Jinyong Choi, a graphic design graduate student, was a part of a team that developed a design concept for the Old Gravel Silos site, that included a cylinder beacon to draw people in, with an informative kiosk.
“We also planned to apply the large scale of the graphic letters ‘together’ to the exterior of the silos. I suggested the word together because this simple word embraces the purposes of the project: connectivity and inclusivity of the communities. Moreover, materials that had been stored in the silos were gravels, shells, sand, and cement, and those turned into the concrete together and became a fundamental resource for building the city of Houston,” Choi said.

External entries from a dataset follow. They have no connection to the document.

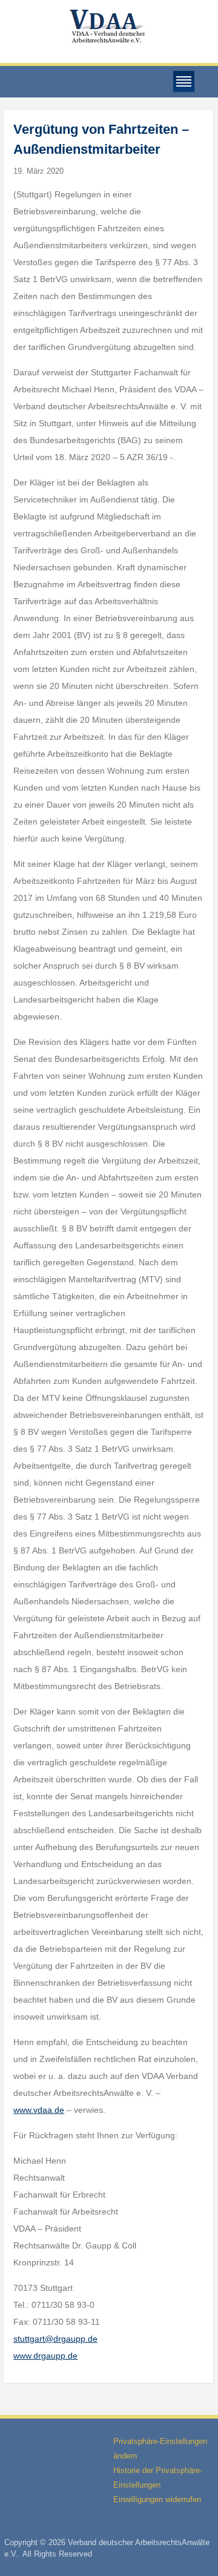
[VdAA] (109, 26)
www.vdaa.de (38, 2110)
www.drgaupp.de (45, 2355)
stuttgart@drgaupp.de (55, 2339)
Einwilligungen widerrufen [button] (157, 2499)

Alwyn Brownewell, a senior in the UH undergrad graphic design program, noted that exploring the Eastside of the bayou was an eye-opening experience for her, as she had never been to the sites even though she has lived in Houston for over 10 years.
“I think that these meeting points, that both UH and the Buffalo Bayou Partnership are working together on, help to reinvigorate and reconnect the communities and other visitors. Engaging with Houston’s history and communities in such a fun way is an amazing feat! We Houstonians should preserve these areas and keep them authentic while at the same time retaining the connectivity and the inclusivity of the communities and their visitors,” Brownewell said.
Olson says that BBP plans to implement the student’s projects in the spring of next year. “They are incredible. Very creative and doable,” Olson said. “The students have done so much work, and Jae has photographed all of these amazing industrial buildings. Visually it is all exciting.”
Eastside As Found & Encounter is on exhibit through January 29.